## Stored items

# # # # #

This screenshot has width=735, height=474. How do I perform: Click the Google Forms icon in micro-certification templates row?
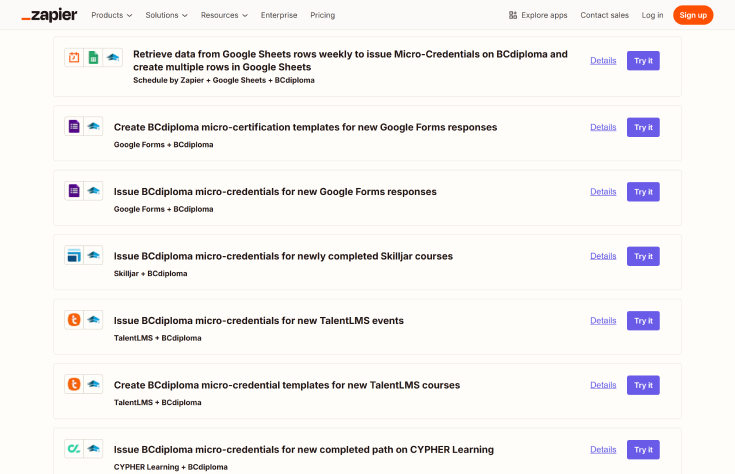74,127
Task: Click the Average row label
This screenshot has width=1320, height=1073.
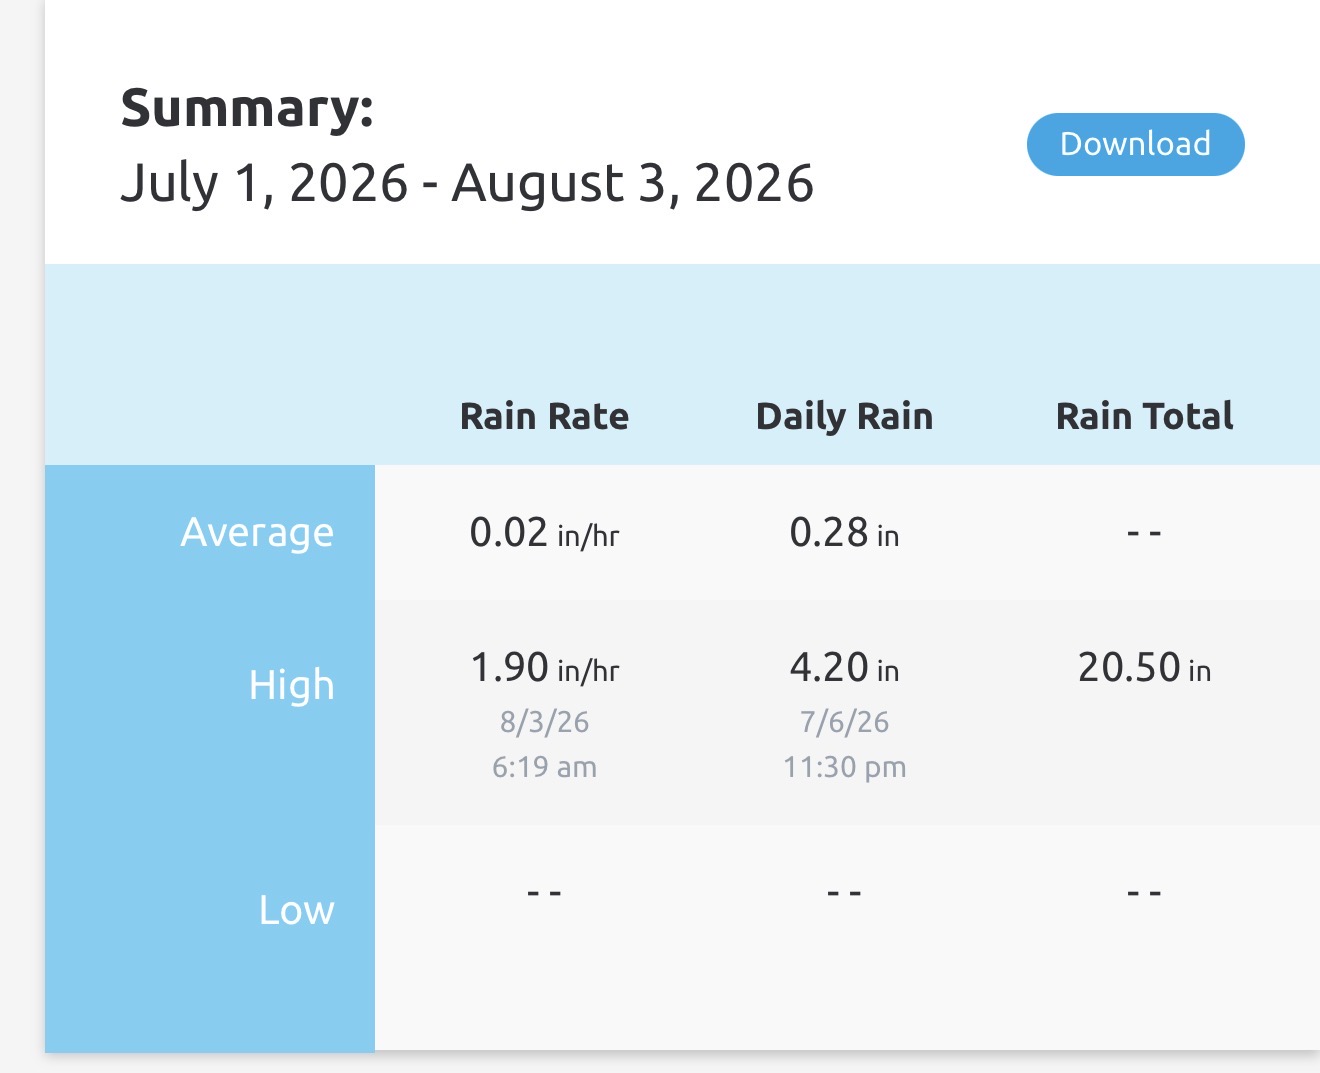Action: (x=257, y=532)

# # # # #

## Assigned task
Please retype the data exactly. The pictures do not go in.

## Task result
This screenshot has width=735, height=474. How do I perform: Click the Google Forms icon in micro-certification templates row?
74,127
Task: Click the Average row label
This screenshot has width=1320, height=1073.
Action: (x=257, y=532)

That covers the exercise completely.